Others echo similar sentiments. An article in The Dialogue noted that the FCRA is “highly ambiguous” and “gives the government free reign to influence work of NGOs.” FCRA bars entities that are of “political nature” or those that are likely to “prejudicially” affect public interest.
As many as 20,000 FCRA licences cancelled since May 2014
In 2016, senior advocate and former additional solicitor-general (ASG) Indira Jaising’s NGO, Lawyers Collective (LC) was served a notice suspending its FCRA registration for six months. Jaising had slammed the government and termed the move as an “intimidating tactic by the government” to clamp down on her NGO. She further said that LC has not yet received a formal notice from the Centre, and that it has only been released to the press. She also pointed out that the first time the notice was mentioned in the press was the day Amit Shah had to appear in court in the Sohrabuddin murder case.
In 2015, the BJP government at the Centre cancelled Greenpeace’s registration under Foreign Contribution Regulations Act (FCRA) for allegedly working against the country’s economic progress. The decision of the home ministry came five months after it suspended its licence under FCRA for 180 days. It had also frozen its seven bank accounts, alleging that the environmental group was working against the country’s economic progress and public interest.
The government had cited alleged violation of norms by the NGO by opening five accounts to use foreign donations without informing the authorities concerned. In April 2015, the government placed the Ford Foundation, an American charitable organisation on a watch list saying it was funding groups which acted against the national interest.
“Among the violations noticed, it was found that the Ford Foundation had been involved in funding non-FCRA registered entities which amounts to serious violation of the FCRA 2010 law,” a home ministry spokesperson was quoted as saying.

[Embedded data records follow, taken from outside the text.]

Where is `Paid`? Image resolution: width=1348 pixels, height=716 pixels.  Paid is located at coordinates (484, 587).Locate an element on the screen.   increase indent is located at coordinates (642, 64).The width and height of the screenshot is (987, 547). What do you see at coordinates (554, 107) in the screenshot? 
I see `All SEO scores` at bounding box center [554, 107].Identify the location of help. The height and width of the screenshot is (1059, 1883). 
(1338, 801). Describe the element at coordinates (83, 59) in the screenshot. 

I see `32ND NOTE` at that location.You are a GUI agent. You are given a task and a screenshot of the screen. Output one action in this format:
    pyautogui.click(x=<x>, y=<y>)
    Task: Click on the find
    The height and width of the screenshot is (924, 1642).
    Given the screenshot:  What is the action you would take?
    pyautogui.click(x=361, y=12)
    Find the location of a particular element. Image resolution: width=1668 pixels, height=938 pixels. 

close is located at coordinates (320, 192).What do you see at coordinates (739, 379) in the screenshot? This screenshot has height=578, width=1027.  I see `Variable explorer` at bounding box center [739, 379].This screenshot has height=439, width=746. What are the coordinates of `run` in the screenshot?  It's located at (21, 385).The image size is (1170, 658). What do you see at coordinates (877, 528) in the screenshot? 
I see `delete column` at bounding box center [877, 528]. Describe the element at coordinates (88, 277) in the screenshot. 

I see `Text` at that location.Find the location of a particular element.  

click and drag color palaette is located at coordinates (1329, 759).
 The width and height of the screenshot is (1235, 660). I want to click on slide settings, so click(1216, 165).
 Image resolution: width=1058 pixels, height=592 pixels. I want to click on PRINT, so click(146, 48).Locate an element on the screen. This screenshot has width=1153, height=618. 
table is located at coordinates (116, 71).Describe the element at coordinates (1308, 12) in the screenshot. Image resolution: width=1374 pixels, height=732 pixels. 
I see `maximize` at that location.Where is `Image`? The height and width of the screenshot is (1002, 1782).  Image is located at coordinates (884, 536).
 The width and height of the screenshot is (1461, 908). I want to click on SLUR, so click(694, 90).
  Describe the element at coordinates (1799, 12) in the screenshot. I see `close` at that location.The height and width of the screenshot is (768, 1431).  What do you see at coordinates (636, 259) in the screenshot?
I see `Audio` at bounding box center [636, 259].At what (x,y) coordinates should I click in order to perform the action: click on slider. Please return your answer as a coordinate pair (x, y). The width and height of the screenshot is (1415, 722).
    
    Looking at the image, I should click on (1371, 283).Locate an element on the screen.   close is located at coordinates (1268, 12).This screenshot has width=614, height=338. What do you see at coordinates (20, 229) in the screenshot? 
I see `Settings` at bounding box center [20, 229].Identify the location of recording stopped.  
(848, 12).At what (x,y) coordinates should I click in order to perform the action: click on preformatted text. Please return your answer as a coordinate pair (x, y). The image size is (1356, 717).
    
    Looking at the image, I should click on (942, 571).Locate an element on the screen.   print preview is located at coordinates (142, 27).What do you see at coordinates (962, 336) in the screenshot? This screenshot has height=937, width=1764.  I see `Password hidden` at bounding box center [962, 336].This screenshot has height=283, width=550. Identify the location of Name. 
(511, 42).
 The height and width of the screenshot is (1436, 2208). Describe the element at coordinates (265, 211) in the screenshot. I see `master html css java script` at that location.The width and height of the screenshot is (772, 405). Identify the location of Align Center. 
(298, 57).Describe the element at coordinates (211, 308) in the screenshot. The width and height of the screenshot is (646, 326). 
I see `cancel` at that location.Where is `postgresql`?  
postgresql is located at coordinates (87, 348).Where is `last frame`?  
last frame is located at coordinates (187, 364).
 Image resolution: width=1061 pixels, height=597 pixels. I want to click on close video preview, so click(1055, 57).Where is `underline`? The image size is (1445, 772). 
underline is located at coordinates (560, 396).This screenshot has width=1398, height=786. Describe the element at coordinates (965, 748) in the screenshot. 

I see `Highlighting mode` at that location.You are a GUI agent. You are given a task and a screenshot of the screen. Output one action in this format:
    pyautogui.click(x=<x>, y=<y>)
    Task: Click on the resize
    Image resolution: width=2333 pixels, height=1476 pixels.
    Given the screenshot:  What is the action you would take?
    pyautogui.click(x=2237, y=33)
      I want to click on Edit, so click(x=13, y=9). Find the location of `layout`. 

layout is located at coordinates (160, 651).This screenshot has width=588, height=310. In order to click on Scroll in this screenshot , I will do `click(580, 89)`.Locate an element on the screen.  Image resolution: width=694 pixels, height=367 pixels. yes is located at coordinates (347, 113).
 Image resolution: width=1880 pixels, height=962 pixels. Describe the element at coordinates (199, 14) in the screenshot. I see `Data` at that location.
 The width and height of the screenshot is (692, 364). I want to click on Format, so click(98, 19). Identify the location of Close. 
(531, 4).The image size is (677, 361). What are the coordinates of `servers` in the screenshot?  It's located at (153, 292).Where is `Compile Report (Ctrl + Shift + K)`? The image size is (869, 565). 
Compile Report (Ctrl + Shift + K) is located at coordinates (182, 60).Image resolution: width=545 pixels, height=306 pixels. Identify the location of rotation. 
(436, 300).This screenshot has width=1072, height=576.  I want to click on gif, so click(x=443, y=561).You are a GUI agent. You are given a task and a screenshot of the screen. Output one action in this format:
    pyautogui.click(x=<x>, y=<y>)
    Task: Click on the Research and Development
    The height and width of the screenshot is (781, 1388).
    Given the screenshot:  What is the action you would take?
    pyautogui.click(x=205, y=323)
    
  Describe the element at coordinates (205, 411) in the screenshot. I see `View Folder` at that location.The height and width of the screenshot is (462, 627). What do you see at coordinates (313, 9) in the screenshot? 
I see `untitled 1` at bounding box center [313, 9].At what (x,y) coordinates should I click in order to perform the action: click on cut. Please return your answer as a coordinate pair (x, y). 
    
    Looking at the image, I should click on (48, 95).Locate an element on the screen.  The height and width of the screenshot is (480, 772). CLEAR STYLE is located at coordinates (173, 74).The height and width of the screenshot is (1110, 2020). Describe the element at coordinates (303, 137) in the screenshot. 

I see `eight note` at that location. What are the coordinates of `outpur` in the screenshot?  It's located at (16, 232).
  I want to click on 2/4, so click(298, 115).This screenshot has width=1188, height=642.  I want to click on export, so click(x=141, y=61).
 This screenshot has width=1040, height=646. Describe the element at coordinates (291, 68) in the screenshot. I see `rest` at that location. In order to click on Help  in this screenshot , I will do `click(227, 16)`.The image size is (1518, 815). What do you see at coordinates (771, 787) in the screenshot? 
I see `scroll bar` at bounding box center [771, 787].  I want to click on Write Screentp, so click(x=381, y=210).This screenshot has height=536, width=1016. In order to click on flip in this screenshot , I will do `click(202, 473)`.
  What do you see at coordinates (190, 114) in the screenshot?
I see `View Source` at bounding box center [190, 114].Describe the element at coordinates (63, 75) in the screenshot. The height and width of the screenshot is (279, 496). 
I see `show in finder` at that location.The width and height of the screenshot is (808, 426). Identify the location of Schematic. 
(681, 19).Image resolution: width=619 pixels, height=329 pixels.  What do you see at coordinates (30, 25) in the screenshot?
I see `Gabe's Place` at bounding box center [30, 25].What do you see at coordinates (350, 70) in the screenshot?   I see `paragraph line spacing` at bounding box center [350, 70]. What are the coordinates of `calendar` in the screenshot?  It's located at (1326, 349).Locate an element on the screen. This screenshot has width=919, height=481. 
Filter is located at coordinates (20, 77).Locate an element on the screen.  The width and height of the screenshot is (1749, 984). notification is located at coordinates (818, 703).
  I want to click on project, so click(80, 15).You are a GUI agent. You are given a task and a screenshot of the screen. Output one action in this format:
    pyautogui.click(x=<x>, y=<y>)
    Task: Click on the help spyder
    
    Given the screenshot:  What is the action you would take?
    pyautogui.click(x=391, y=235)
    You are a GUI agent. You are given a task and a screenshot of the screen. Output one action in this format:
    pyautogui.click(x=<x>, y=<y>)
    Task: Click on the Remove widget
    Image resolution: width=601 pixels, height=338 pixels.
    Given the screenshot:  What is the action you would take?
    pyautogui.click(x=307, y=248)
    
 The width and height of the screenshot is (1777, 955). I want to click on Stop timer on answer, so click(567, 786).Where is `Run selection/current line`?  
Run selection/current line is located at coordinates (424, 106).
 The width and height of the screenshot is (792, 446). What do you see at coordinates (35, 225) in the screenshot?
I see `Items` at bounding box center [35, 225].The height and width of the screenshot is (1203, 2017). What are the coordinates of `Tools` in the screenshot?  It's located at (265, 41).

On 15 April, the Gujarat government sought a probe into the role of activist Teesta Setalvad’s NGO alleging that it misused funds received from Ford Foundation to create ‘communal disharmony’.
“We learnt that the funds which they received, especially from the (US-based) Ford Foundation, were actually used for disturbing the communal harmony and carrying out anti-national propaganda against India in foreign countries,” Gujarat Minister of State for Home Rajnikant Patel told PTI. “We have written a letter to Union Home Minister Rajnath Singh seeking probe into the role of Setalvad’s NGO (Sabrang Trust) after we found out funds given to the NGO were misused.”
Around the same time, the government placed the Catholic charity Caritas on a government watch list. The group has been operating in India for more than 50 years and works on health, education and poverty-related issues. A home ministry official told AFP that Caritas had violated India’s foreign funding laws by financing groups that were working “against the country”.